↓↓↓

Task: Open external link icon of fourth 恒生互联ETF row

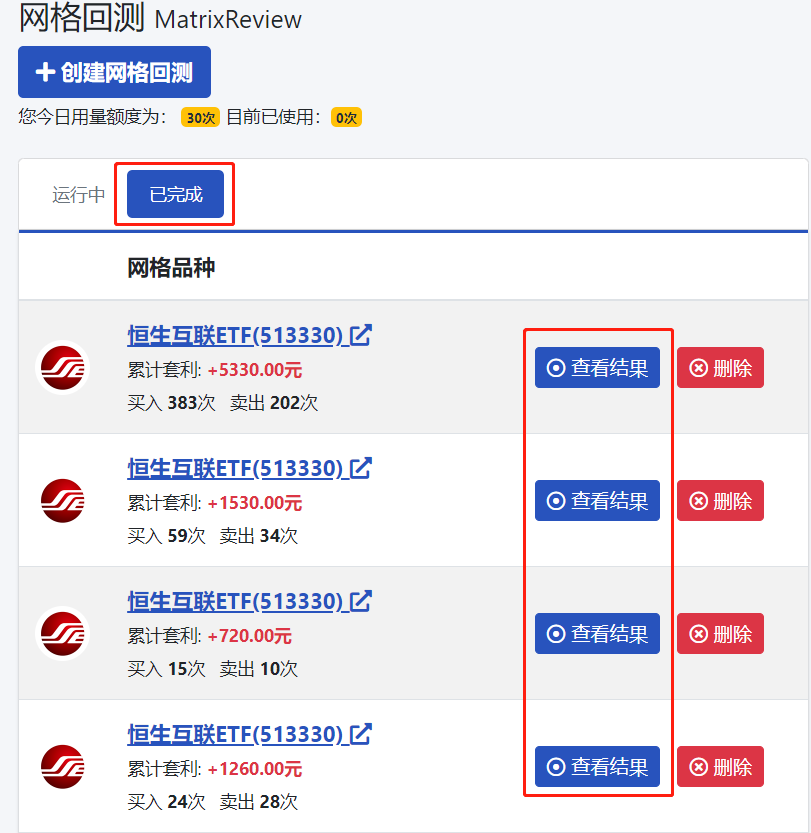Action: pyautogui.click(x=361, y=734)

↑↑↑
↓↓↓

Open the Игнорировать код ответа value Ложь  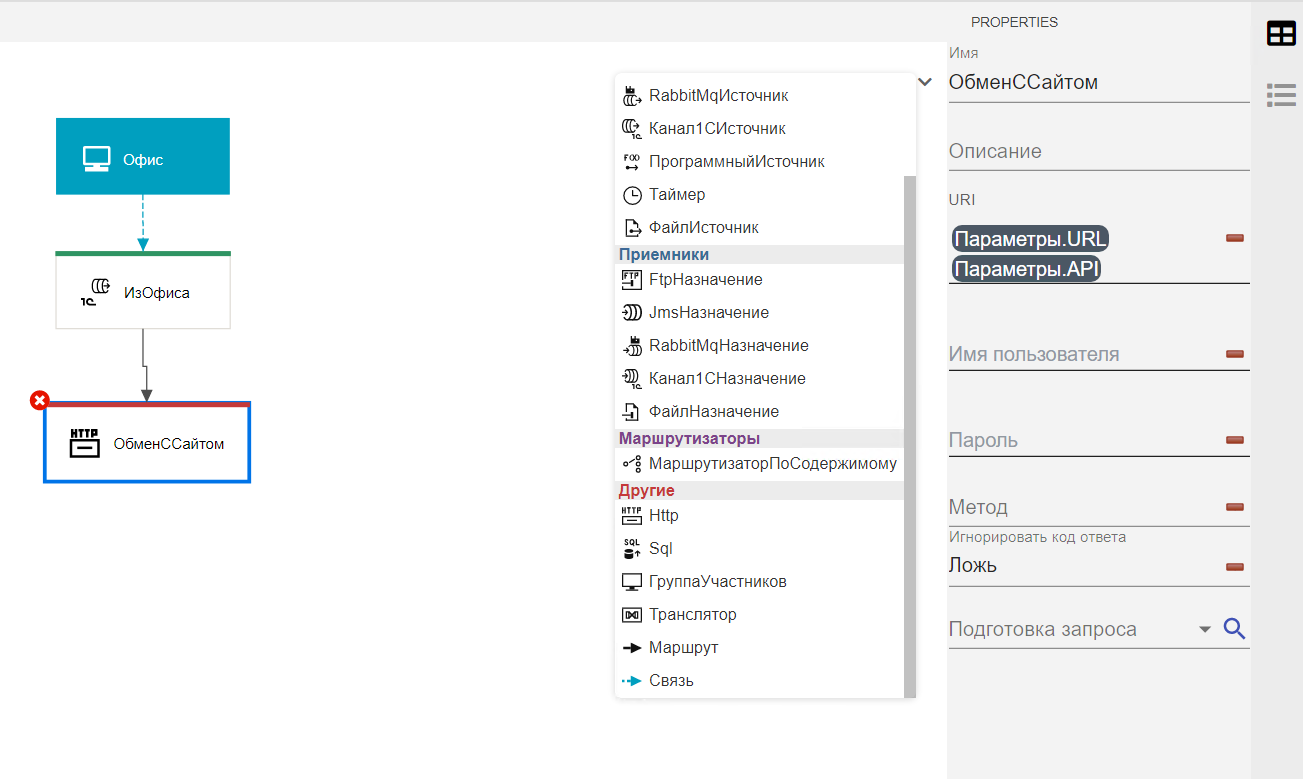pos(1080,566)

↑↑↑
↓↓↓

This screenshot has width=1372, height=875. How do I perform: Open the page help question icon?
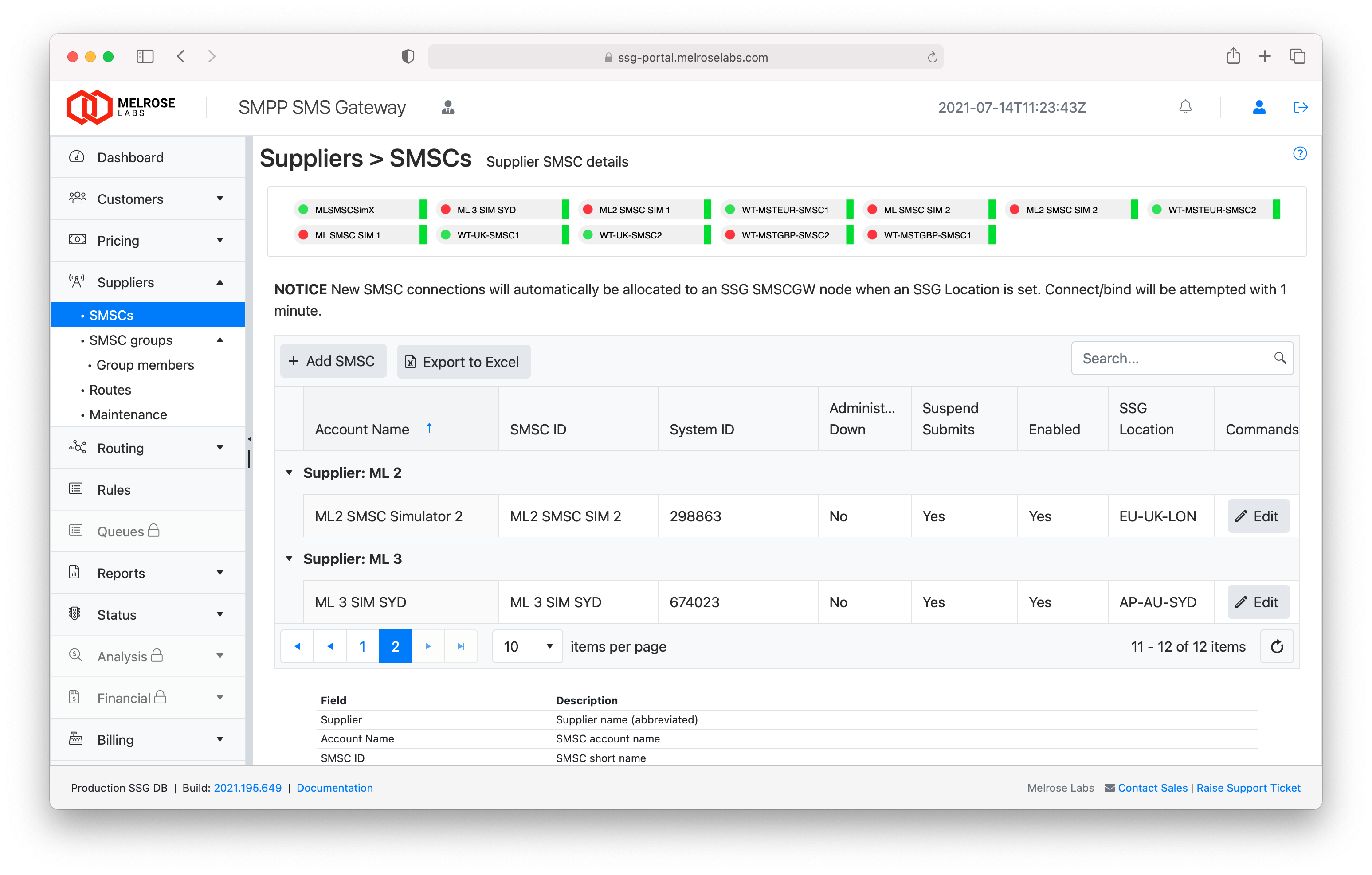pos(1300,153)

↑↑↑

Convert the items from the line with "This screenshot has" up to and including the line with "pos(1300,153)" into a two-column CSV with the columns instruction and coordinates, one row per item. Put each value in a single quoted field, replace line breaks with spaces, and omit the pictures.

Response to this task:
instruction,coordinates
"This screenshot has width=1372, height=875. How do I perform: Open the page help question icon?","pos(1300,153)"